Combater contra 200 picadas numa hora e sair airoso não é uma façanha que se possa levar a brincar. É uma proeza. Pelo menos para nós, que desde a plateia contemplamos uma profissão que nos é de todo alheia e desconhecida. "A apicultura é um mundo muito bonito, cheio de alegrias e desgostos", explica o Pedro. Inclinando a cabeça, comenta ufano que o sangue já não lhe corre pelas veias de tantas picadas que entesoura na sua carreira. "Essa é a questão" - acrescenta, qual Hamlet - "o truque é deixarmo-nos picar paulatinamente para nos imunizarmos completamente contra o veneno delas". Interessante e acertada solução a do apelidado por todos os seus conhecidos de "o homem doce"…
Apesar da perda de audição na ordem dos 64% de que Pedro padece em ambos os ouvidos e que, com toda a razão, se poderia constituir como handicap para escapar às picadas, o mesmo não pressupôs nenhum inconveniente para este murciano experimentado na arte de controlar as voadoras monárquicas. "No início os audiofones incomodavam-me um pouco, mas com o tempo fui-me adaptando a eles.
Actualmente a colmeia dele conta com 1500 obreiras com a sua respectiva e omnipotente rainha, e o desejo dele mais eminente é poder contar com 2000 exemplares. "isso e continuar a viajar", sentencia o Pedro. É que percorrer novos caminhos é o seu hobby principal. "Adoro, levo comigo as minhas abelhas para procurarem diferentes florações e para confeccionar méis com características várias. De flor de laranjeira, de alecrim... todos são bons e podem combinar-se com quase qualquer coisa: alface, pepino, leite…". Juan, o filho, é um assíduo acompanhante. Juntos, em equipa, como um par de alquimistas do renascimento, procuram as melhores combinações de mel que depois vendem sob o nome "Los Panales de Chinchilla" a comércios, armazéns e lojas de dietética da zona; e cujos sabores são muito celebrados.
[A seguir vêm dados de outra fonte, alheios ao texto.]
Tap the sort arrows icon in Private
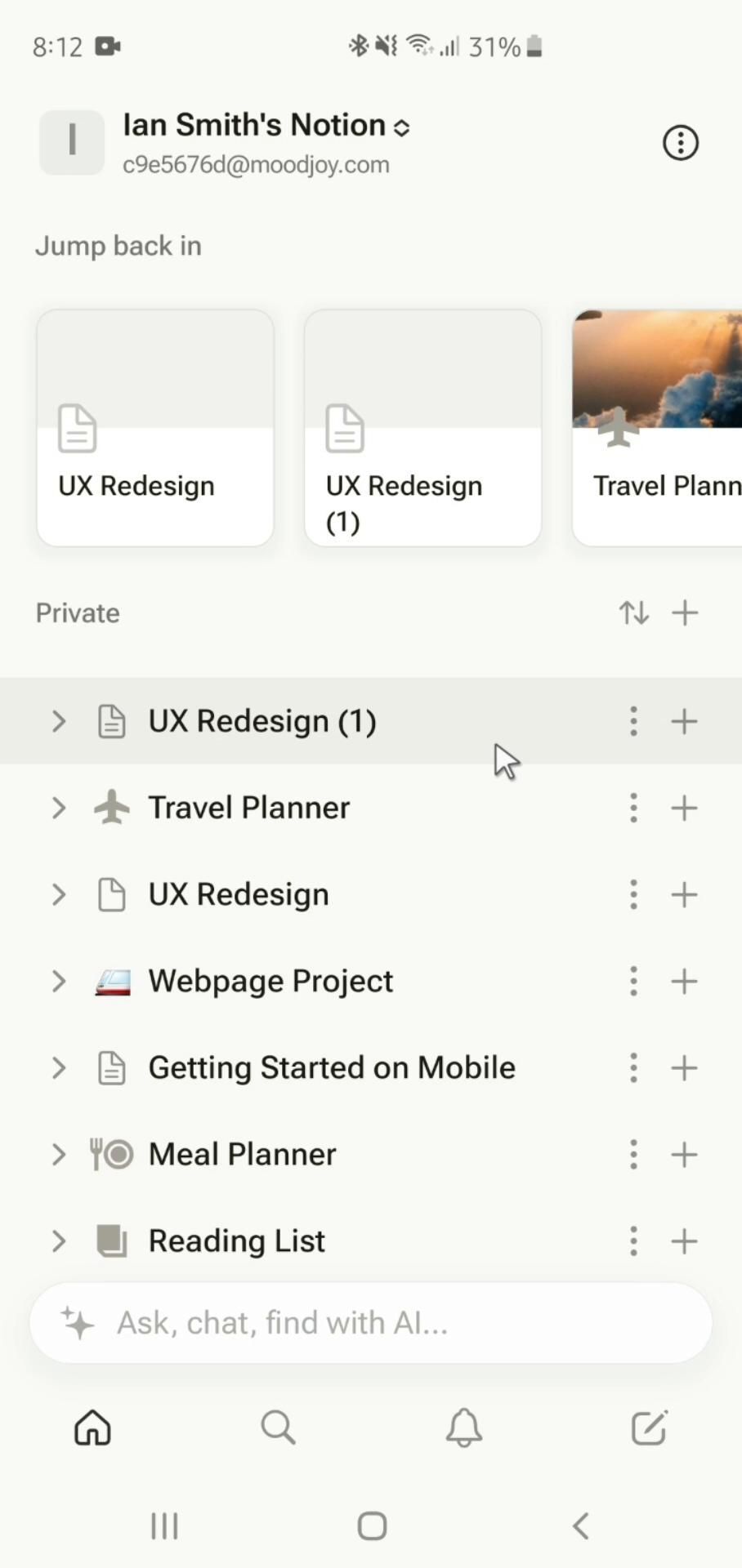 pos(634,612)
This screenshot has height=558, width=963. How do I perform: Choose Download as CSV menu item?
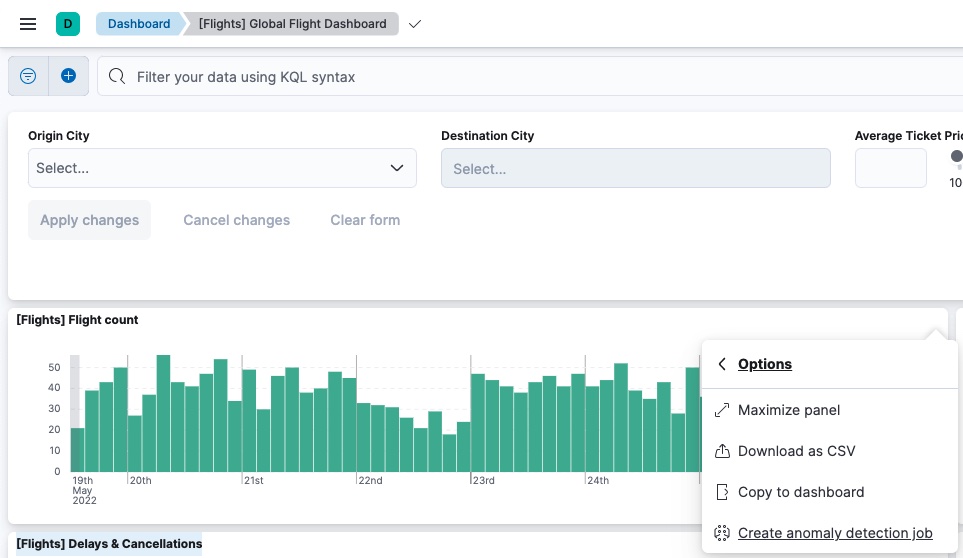(x=796, y=451)
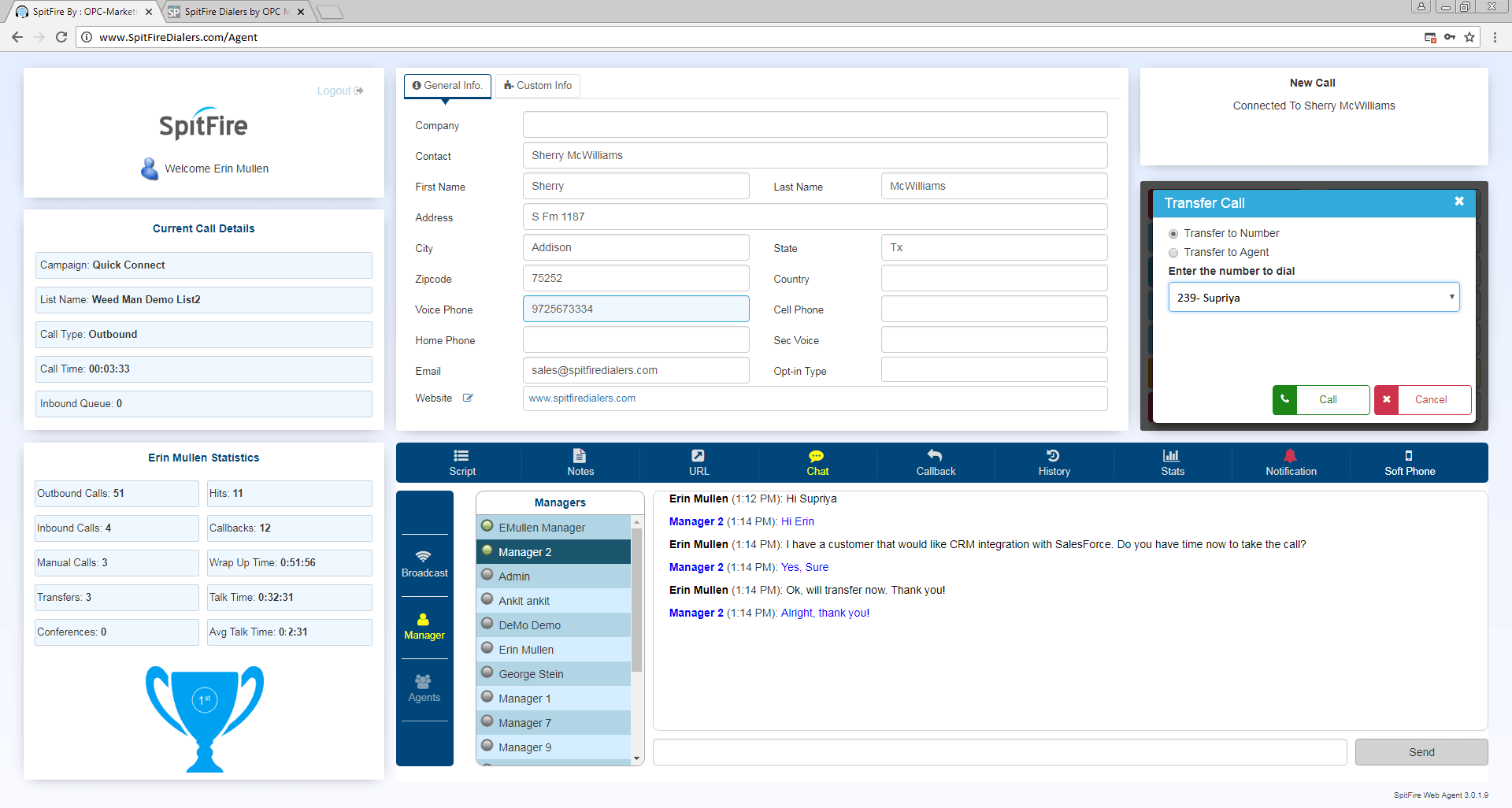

Pedro não deixa de falar nem por um segundo. A sua paixão é contagiosa. Céptico, dirigia-me a ele para lhe fazer esta entrevista com todos os meios de segurança ao meu alcance: luvas, chapéu, óculos de sol… Erro crasso. "As abelhas não são perigosas" corrige-me, paternalista. "Só se se sentirem ameaçadas". Chegou a hora de degustar o seu maravilhoso fruto. Chinchilla assessora-me. "O melhor é tomá-lo do bidão, sem filtrar nem nada". Fio-me deste Paracelso da natureza. O mel dele é extraordinário. Directo da colmeia. Indescritível. Mas ambos ouvimos um sussurro que já me começa a ser familiar. Várias abelhas dirigem-se para mim. ZzZzZzZz. Pedro ri enquanto eu fujo espavorido.